どうしようか、と考えて、今の自分の服はきっとこの世界では目立つ格好なのだろうと思い至った私は、それは嫌だとすぐに着替え始める。だって目立つのは好きじゃないし……。
しかし、身長も低く女の私の身体は服の中で泳ぎ、姿見の鏡はないがおそらくずいぶんと変な格好をしているだろう。
なんとかズボンはベルトで絞り上げ、大きな上着はどうしようもないのでそのままにして諦めて、慣れない金の長い髪を高いところで結い上げ帽子で隠す。どうせなら、格好だけでもぱっと見男のほうがマシだ。最後に来ていた服を丁寧に畳み鞄に入れると扉をゆっくり開けた。外で待っていたカイトさんが、少し驚いたように目を見開く。
「すみません、そこまでサイズが合わないとは思いませんでした」
「えと、あの、ごめんなさい」
これじゃ元の服装より目立つんじゃないかな。居た堪れなくなって俯けば、上から少しだけ笑い声。
「王都についたら、服を揃えましょうね」
「……あ、の。私、お金……これ、使えませんよね?」
鞄から取り出した財布の中のお札を一枚取り出すが、カイトさんは首を傾げる。
取り出したのは、一万円札。元の世界であればこれである程度できたのかもしれないのだが……。
「それが……あなたの世界のお金、ですか」
「やっぱり使えないんですね」
どうしよう、と項垂れた。これでは、王都についてもどうしようもない。そもそもこれからどうなるんだろう。
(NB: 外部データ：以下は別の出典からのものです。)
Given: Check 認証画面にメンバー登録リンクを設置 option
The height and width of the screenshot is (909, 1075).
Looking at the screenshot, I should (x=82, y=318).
「まぁ、いろいろな事を含めて話し合いましょう。安心して下さい。護りますから」
「……、何で、ですか?」
「……? いけませんか?」
しばらく思案するように顎に手を当てていたカイトさんは、ふといきなり少し困ったように笑い、下心はありませんよ? と言った。
「そ、そんなつもりじゃ」
カイトさんはまだくすくすと笑っている。悪い事を言ったと少し俯けば、ふわりと頭にのるのは彼の手。
「気になさらないで下さい。いきなり何もわからないあなたを放っておいたりはしませんし、好きでやっている事です。……子供は甘えていいんですよ」
「こ、子供?」
「ああ、そういえば……私は23歳なのですが、あなたはおいくつですか。13、4くらいでしょうか」
「……19、なんですけど」
「……ええっ?」
しばらく目を見開いて呆然と私を見ていたカイトさんは、我に返るとすぐに頭を抱えた。小さな声で、「すみません」と聞こえる。
「……大変失礼な事をしてしまいましたね、昨日も含めて」
「わ、若く見られるのは、慣れてます……」
何か、昨日からの態度に妙に納得がいった気がする……
私はそう思いながら「昨日」という単語についてふと考え、昨晩の事だと思い至り顔を真っ赤にした私の頭上で、もう一度「すみません」と声が聞こえた。
カイトさんはどうするべきかとしばらく様子を見ていたが、行きましょうか、と気を取り直したように微笑み、私は一度だけ小屋を振り返りすぐ歩き出した彼の後を追いかけた。